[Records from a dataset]
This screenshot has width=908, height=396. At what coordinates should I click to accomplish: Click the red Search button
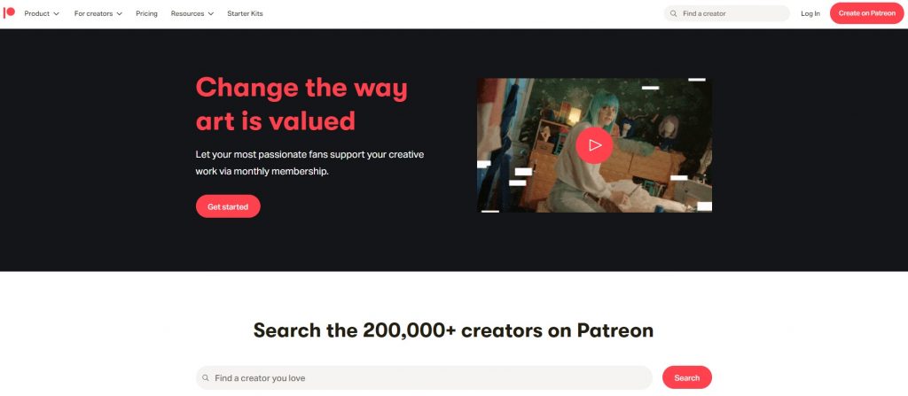(x=687, y=377)
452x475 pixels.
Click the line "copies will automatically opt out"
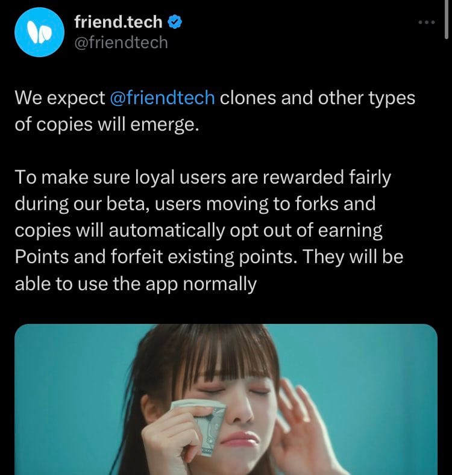[x=198, y=230]
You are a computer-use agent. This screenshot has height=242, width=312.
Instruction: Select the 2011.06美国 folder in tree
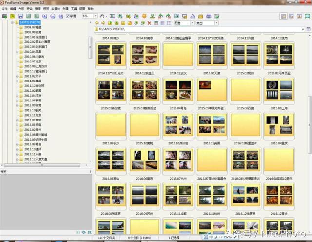point(33,81)
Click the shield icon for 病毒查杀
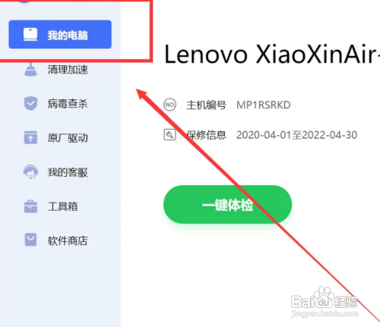380x327 pixels. 30,103
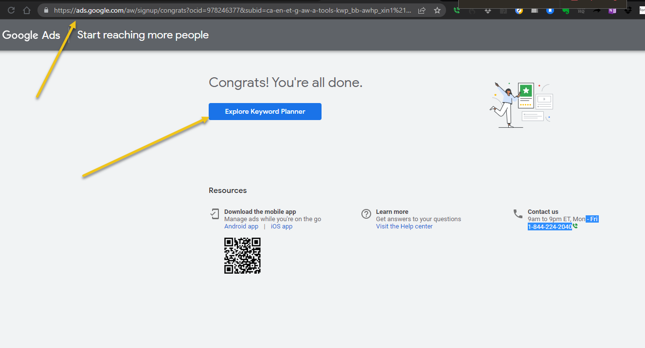Dial the 1-844-224-2040 phone number
The width and height of the screenshot is (645, 348).
point(550,226)
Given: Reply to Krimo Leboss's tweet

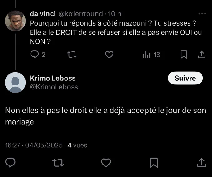Looking at the screenshot, I should coord(10,162).
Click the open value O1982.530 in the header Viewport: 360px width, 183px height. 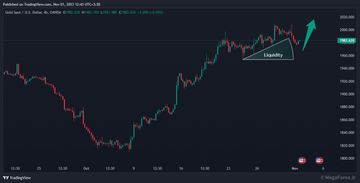coord(71,12)
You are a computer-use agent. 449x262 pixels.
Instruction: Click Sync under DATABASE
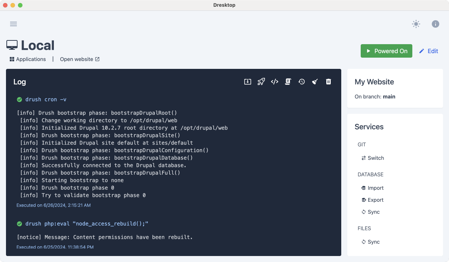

* [What you should do]: Please provide nothing but the number of lines in the records that hold the string "agent".

* [Exercise output]: 2